N sin(π/N) の単調性を示したい
$ \sin \frac{\pi}{N} = \sin\left( \frac{\pi}{N+1} + \frac{\pi}{N(N+1)} \right) = \sin \frac{\pi}{N+1} \cos \frac{\pi}{N(N+1)} + \cos \frac{\pi}{N+1} \sin \frac{\pi}{N(N+1)}
これより
$ N \sin \frac{\pi}{N} = N \sin \frac{\pi}{N+1} \cos \frac{\pi}{N(N+1)} + N \cos \frac{\pi}{N+1} \sin \frac{\pi}{N(N+1)}
$ = (N+1) \sin \frac{\pi}{N+1} - (N+1) \sin \frac{\pi}{N+1} + N \sin \frac{\pi}{N+1} \cos \frac{\pi}{N(N+1)} + N \cos \frac{\pi}{N+1} \sin \frac{\pi}{N(N+1)}
$ = (N+1) \sin \frac{\pi}{N+1} + N\left[ \left( \cos \frac{\pi}{N(N+1)} - (1+\frac1N) \right)\sin \frac{\pi}{N+1} + \left( \sin \frac{\pi}{N(N+1)} \right) \cos \frac{\pi}{N+1} \right]
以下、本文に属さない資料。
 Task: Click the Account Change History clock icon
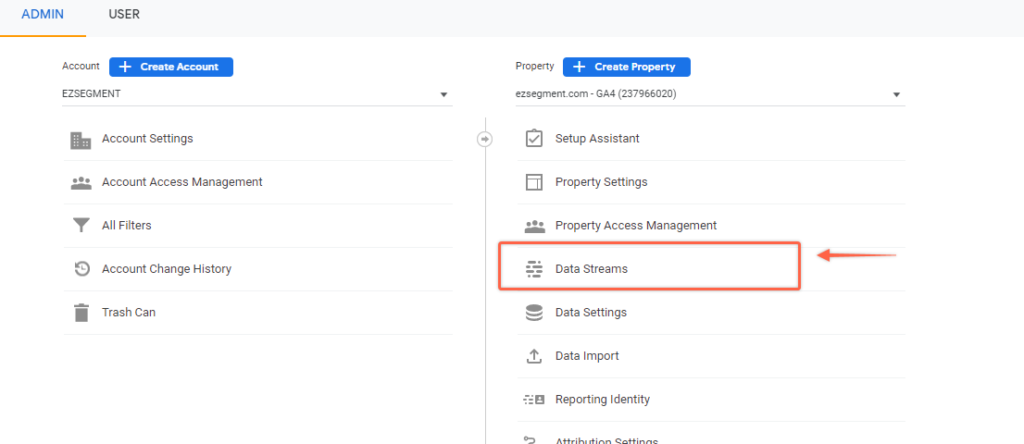coord(81,269)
$ = (N+1) \sin \frac{\pi}{N+1} + N K \sin\left( \frac{\pi}{N+1} + \theta \right)
ここで
$ \left( \cos\frac{\pi}{N(N+1)} - ( 1 + \frac1N ) ,\ \sin\frac{\pi}{N(N+1)} \right) = K (\cos\theta,\sin\theta) と置いた
これは
$ \left( \cos\frac{\pi}{N(N+1)} ,\ \sin\frac{\pi}{N(N+1)} \right) - \left( 1 + \frac1N ,\ 0 \right) より第2象限の角
これと
$ \left( \sin\frac{\pi}{N+1} ,\ \cos\frac{\pi}{N+1} \right) のなす角が直角よりも大きい?
$ \left( -\cos\frac{\pi}{N+1} ,\ \sin\frac{\pi}{N+1} \right) よりもちょっと下?